BRIEF:
Reproduce every line of the records below verbatim, leaving out the pictures.

Target position records:
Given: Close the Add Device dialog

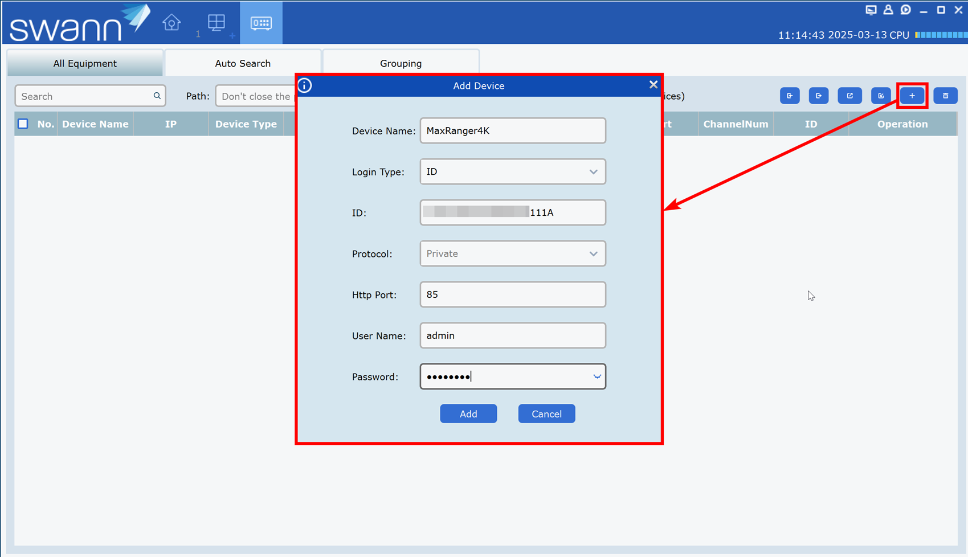Looking at the screenshot, I should coord(653,85).
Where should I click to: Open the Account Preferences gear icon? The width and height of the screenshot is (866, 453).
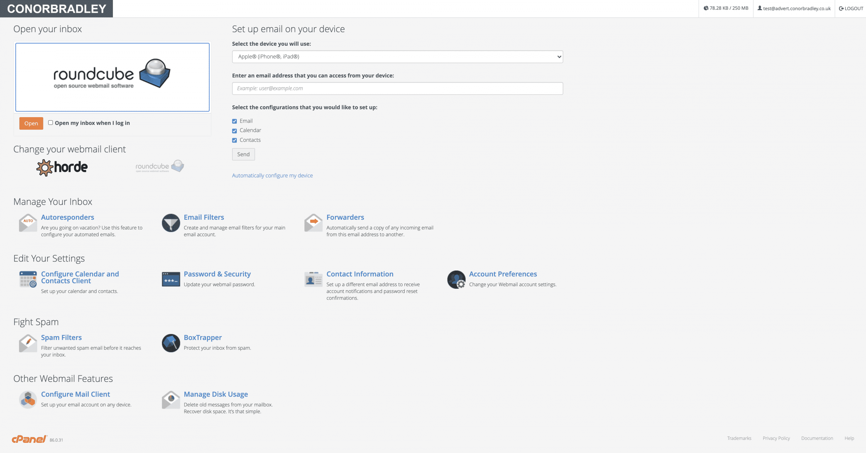[456, 279]
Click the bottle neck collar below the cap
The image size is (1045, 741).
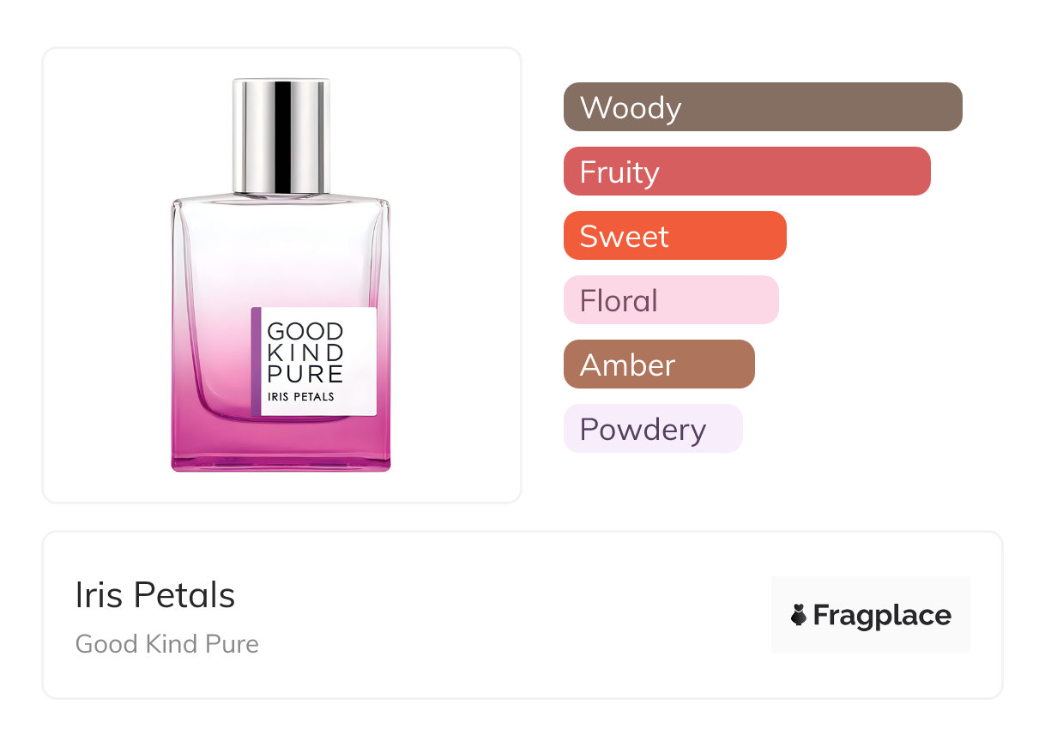281,196
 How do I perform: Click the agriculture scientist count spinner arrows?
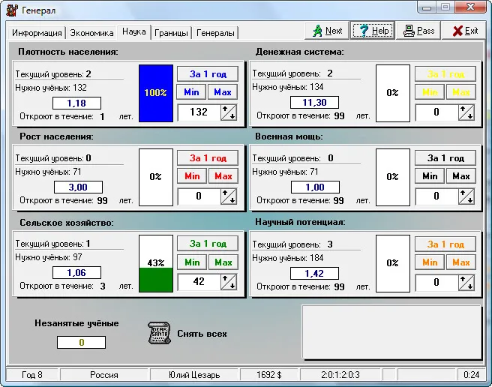[x=229, y=283]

ANSWER IN FULL:
Given: Close the Add Device dialog

Looking at the screenshot, I should coord(653,85).
Where should I click to: Open the Account Preferences gear icon? The width and height of the screenshot is (866, 453).
[456, 279]
Click the bottle neck collar below the cap
The image size is (1045, 741).
281,196
 How do I perform: Click the agriculture scientist count spinner arrows?
[x=229, y=283]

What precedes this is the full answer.